A defesa do ex-presidente Jair Bolsonaro afirmou nessa segunda-feira (30) que tomou conhecimento da fala de Eduardo Bolsonaro, que afirma estar gravando um vídeo e mostrando ao pai, preso em regime domiciliar, pela intimação do ministro Alexandre de Moraes, do Supremo Tribunal Federal (STF), e que não teve acesso a gravação.
“Inicialmente, esclarece-se que o conhecimento do fato mencionado somente ocorreu por ocasião da intimação do r. despacho, não havendo ciência prévia da gravação realizada por terceiro durante evento ocorrido no exterior, tampouco de sua posterior divulgação em rede social”, diz a defesa.
Além disso, afirmou que Bolsonaro vem observando “de forma rigorosa, integral e permanente todas as condições fixadas para o cumprimento da prisão domiciliar humanitária” e que se compromete a permanecer em “absoluto cumprimento das medidas impostas”.
Jair Bolsonaro está detido em casa desde a última sexta-feira (27), após passar duas semanas internado em um hospital particular em Brasília, para tratar um quadro de broncopneumonia.
Quando Moraes converteu a prisão em regime domiciliar, ele determinou que o ex-presidente está sujeito a medidas cautelares.
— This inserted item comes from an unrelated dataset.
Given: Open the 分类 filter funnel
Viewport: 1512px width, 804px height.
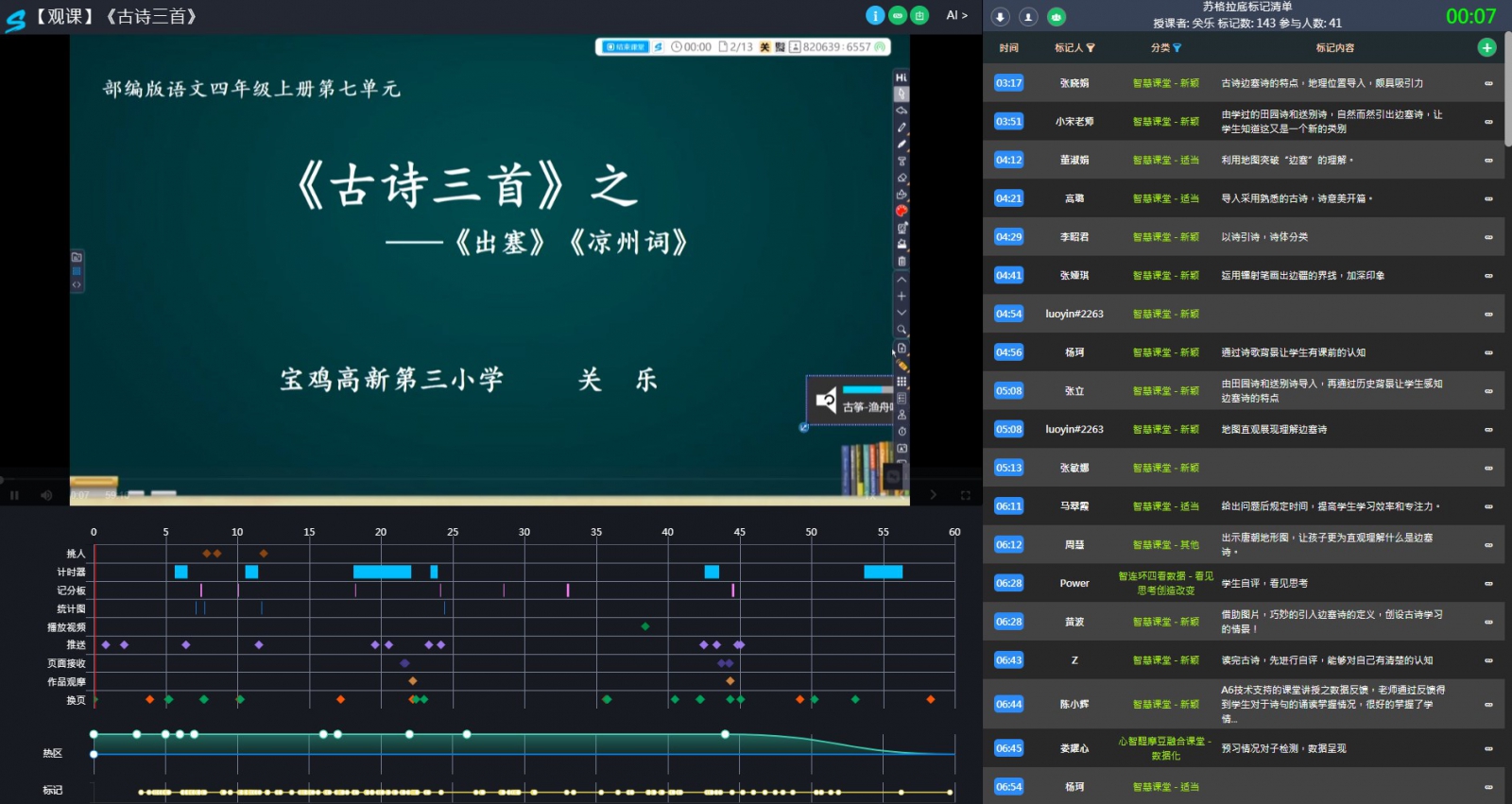Looking at the screenshot, I should click(x=1177, y=48).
Entre elas, tem de usar tornozeleira eletrônica e está proibido de usar celular e redes sociais.
No pedido de esclarecimentos desta segunda-feira (30),Moraes cita trecho de uma participação de Eduardo Bolsonaro em um evento conservador realizado no Texas, nos Estados Unidos, no último fim de semana. O ex-deputado está morando nos EUA desde fevereiro do ano passado.
No vídeo, Eduardo aparece segurando o aparelho celular, e afirma que está gravando um vídeo para mostrar ao ex-presidente.
“Vocês sabem por que eu estou gravando este vídeo? Porque eu estou mostrando ele ao meu pai. E vou provar a todo mundo no Brasil que você não pode calar um movimento prendendo de forma injusta o líder desse movimento”, diz o ex-parlamentar.